- Origin: Greater Manchester, England
- Genres: Rock
- Years active: 1981–1985
- Past members: Steve Garvey Dave Price Dave Rowbotham Snuff

= Motivation (band) =

UK musical group

Motivation was a short-lived band formed in Manchester, England by bassist and probably leader Steve Garvey, guitarist Dave Rowbotham, drummer Snuff and vocalist Dave Price. Garvey was a former Buzzcocks, Teardrops and Bok Bok member, while Rowbotham was previously in The Durutti Column and then in The Mothmen.

==History==

The band was formed by Steve Garvey, Dave Rowbotham, Snuff and Dave Price by 1980. The first two had some trajectory in the Manchester musical scene at the time: Garvey was famous for being the bassist of the punk band Buzzcocks, although he was involved in two new wave groups at the time, The Teardrops and Bok Bok, and Rowbotham was in the early line-up of post-punk band The Durutti Column, sharing the guitarist role with Vini Reilly, and after departing, he alongside other ex-members of the band formed The Mothmen, in which he was still involved at the time Motivation formed.

The band were managed by former Buzzcocks manager Richard Boon. Boon claimed in an interview at the time that Motivation sounded like 1976 bands, which indicated the group sounded like pre-punk formations or the first punk bands. Andy Hieke and Colin Robinson from Night Visitors were their sound engineers.

By 1983, Garvey (who was playing with Blue Orchids, in parallel with Motivation) and Price moved to New York, but the band continued, with Garvey as the only known remaining member.

The band was forced to change its name to Shy Talk and was signed to Columbia records in the U.S., releasing one album, Shy Talk, in 1985. The album was produced by Procol Harum's Pete Solley. At this time the line-up consisted of Dave Price (vocals), Michael Nehra (guitars), Phil Garmyn (bass), David Bravo (keyboards) and John Morelli (drums). Steve Garvey is thanked in the album credits but did not perform on the album.

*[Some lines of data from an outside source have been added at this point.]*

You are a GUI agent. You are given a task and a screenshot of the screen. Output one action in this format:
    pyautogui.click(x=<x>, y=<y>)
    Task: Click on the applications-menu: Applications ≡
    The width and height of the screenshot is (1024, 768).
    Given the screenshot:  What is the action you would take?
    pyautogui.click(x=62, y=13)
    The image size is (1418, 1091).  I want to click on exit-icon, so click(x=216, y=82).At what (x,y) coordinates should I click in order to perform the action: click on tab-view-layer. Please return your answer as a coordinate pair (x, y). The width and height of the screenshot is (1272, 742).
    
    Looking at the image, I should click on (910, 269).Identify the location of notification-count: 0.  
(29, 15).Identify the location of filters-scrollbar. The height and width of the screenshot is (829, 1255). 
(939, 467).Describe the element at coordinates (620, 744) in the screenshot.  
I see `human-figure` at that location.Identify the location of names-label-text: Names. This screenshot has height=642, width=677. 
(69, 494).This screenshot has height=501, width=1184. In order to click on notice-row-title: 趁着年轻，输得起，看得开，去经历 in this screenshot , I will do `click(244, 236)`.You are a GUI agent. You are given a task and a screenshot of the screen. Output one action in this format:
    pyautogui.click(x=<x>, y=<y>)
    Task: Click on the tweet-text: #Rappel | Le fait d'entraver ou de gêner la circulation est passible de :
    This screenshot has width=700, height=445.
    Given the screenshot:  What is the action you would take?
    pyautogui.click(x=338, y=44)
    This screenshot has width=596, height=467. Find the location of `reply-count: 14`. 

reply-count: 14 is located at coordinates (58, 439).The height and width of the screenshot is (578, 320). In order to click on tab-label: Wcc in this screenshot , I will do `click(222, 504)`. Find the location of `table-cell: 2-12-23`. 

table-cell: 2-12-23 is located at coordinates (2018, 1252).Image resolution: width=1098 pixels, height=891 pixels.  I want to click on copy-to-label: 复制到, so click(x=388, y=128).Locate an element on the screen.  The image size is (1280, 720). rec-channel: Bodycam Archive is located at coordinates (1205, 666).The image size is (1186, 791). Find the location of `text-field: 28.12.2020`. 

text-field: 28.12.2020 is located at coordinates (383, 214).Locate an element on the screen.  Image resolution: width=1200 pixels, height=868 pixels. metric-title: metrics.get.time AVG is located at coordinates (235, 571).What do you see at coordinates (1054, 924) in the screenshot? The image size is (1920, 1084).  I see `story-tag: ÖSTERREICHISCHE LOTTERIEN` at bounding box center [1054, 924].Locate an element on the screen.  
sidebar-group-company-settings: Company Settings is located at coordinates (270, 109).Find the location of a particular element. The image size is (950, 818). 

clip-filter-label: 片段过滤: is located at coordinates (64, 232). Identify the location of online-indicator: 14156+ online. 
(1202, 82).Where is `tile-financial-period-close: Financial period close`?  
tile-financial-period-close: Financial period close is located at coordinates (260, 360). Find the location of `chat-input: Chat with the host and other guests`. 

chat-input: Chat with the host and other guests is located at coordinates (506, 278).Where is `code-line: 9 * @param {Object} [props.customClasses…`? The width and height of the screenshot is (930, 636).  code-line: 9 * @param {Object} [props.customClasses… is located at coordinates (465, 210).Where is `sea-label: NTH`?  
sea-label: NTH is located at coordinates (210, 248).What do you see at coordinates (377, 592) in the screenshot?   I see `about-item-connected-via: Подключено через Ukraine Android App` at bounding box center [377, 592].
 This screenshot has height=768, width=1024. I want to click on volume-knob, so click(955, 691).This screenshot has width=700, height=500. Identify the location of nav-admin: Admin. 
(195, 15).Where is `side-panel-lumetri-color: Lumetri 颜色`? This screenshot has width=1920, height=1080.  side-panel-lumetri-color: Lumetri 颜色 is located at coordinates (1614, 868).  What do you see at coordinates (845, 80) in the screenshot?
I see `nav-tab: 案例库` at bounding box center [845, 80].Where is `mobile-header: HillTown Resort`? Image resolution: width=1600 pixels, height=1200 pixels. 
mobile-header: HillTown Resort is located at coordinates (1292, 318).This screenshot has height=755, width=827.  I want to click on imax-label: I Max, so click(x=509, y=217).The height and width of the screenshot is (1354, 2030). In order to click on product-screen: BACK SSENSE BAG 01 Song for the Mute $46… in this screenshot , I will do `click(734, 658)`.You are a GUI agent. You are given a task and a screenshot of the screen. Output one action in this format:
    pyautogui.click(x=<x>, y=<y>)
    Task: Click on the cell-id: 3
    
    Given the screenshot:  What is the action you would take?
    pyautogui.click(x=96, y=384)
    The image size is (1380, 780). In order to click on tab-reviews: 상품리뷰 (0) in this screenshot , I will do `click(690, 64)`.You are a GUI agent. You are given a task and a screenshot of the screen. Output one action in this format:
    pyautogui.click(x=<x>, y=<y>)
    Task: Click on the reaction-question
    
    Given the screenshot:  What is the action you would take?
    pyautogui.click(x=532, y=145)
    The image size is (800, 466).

Snuff joined Distant Cousins in the late 1980s. Garvey reformed Buzzcocks in 1989 but quit in 1992 due to health problems. In 1991, Rowbotham, who passed in the 1980s as a session musician for Factory Records, was killed by an axe murderer in his flat.

==Bibliography==
- Gimarc, George. Post punk Diary: 1980-82. St. Martin's Press, 1997.